Data Driven Stabilization Schemes for Singularly Perturbed Differential Equations
Abstract
This thesis presents a novel way of leveraging Artificial Neural Network (ANN) to aid
conventional numerical techniques for solving Singularly Perturbed Differential Equation (SPDE). SPDEs are challenging to solve with conventional numerical techniques
such as Finite Element Methods (FEM) due to the presence of boundary and interior
layers. Often the standard numerical solution shows spurious oscillations in the vicinity
of these layers. Stabilization techniques are often employed to eliminate these spurious
oscillations in the numerical solution. The accuracy of the stabilization technique depends on a user-chosen stabilization parameter whose optimal value is challenging to
find. A few formulas for the stabilization parameter exist in the literature, but none extends well for high-dimensional and complex problems. In order to solve this challenge,
we have developed the following ANN-based techniques for predicting this stabilization
parameter:
1) SPDE-Net:
As a proof of concept, we have developed an ANN called SPDE-Net for one-dimensional
SPDEs. In the proposed method, we predict the stabilization parameter for the Streamline
Upwind Petrov Galerkin (SUPG) stabilization technique. The prediction task is modelled as a regression problem using equation coefficients and domain parameters as
inputs to the neural network. Three training strategies have been proposed, i.e. supervised learning, L
2-Error minimization (global) and L2-Error minimization (local).

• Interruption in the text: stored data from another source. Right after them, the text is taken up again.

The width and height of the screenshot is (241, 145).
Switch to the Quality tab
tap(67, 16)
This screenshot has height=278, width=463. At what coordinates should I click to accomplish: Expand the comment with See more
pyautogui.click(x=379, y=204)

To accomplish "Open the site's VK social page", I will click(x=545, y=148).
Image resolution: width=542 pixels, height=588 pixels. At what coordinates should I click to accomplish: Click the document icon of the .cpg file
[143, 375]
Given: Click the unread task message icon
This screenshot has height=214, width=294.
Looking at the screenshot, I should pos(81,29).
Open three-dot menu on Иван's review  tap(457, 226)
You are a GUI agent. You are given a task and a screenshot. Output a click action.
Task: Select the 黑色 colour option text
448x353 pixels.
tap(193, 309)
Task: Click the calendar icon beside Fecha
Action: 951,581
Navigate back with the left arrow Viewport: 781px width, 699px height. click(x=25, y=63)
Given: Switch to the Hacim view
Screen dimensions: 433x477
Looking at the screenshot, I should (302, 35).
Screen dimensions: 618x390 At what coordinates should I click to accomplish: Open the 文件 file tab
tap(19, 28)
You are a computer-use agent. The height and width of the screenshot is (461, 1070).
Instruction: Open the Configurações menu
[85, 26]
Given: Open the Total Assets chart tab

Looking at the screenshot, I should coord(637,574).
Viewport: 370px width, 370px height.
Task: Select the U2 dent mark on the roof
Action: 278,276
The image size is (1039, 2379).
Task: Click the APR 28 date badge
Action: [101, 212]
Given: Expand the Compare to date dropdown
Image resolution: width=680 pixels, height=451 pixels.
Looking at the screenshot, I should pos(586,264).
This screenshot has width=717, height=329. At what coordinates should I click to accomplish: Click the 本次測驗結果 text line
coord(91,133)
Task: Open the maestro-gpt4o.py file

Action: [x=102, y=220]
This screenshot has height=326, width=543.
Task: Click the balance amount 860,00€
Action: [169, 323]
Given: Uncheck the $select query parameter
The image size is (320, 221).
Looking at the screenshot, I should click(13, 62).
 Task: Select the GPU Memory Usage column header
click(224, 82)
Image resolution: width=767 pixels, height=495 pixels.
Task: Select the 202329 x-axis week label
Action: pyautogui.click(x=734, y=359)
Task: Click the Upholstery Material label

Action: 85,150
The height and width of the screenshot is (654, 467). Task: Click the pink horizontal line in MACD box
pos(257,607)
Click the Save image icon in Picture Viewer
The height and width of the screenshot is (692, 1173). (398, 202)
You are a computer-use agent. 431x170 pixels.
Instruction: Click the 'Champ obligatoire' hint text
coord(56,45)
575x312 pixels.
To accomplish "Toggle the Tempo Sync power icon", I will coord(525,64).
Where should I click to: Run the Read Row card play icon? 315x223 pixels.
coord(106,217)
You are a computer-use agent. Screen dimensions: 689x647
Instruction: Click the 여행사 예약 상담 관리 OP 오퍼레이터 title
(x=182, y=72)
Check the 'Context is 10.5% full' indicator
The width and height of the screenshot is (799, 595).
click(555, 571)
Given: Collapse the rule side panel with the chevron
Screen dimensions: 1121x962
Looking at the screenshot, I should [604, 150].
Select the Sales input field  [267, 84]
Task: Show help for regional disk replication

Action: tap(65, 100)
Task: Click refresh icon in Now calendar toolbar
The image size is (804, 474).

The proposed method outperforms existing state-of-the-art ANN-based partial differential equations (PDE) solvers, such as Physics Informed Neural Networks (PINNs).
2) AI-stab FEM
With an aim for extending SPDE-Net for two-dimensional problems, we have also developed an optimization scheme using another Neural Network called AI-stab FEM and
showed its utility in solving higher-dimensional problems. Unlike SPDE-Net, it minimizes the equation residual along with the crosswind derivative term and can be classified as an unsupervised method. We have shown that the proposed approach yields
stable solutions for several two-dimensional benchmark problems while being more accurate than other contemporary ANN-based PDE solvers such as PINNs and Variational
Neural Networks for the Solution of Partial Differential Equations (VarNet)
3) SPDE-ConvNet
In the last phase of the thesis, we attempt to predict a cell-wise stabilization parameter to
treat the interior/boundary layer regions adequately by developing an oscillations-aware
neural network. We present SPDE-ConvNet, Convolutional Neural Network (CNN),
for predicting the local (cell-wise) stabilization parameter. For the network training,
we feed the gradient of the Galerkin solution, which is an indirect metric for representing oscillations in the numerical solution, along with the equation coefficients, to
the network. It obtains a cell-wise stabilization parameter while sharing the network
parameters among all the cells for an equation. Similar to AI-stab FEM, this technique
outperforms PINNs and VarNet.
We conclude the thesis with suggestions for future work that can leverage our current
understanding of data-driven stabilization schemes for SPDEs to develop and improve
the next-generation neural network-based numerical solvers for SPDEs.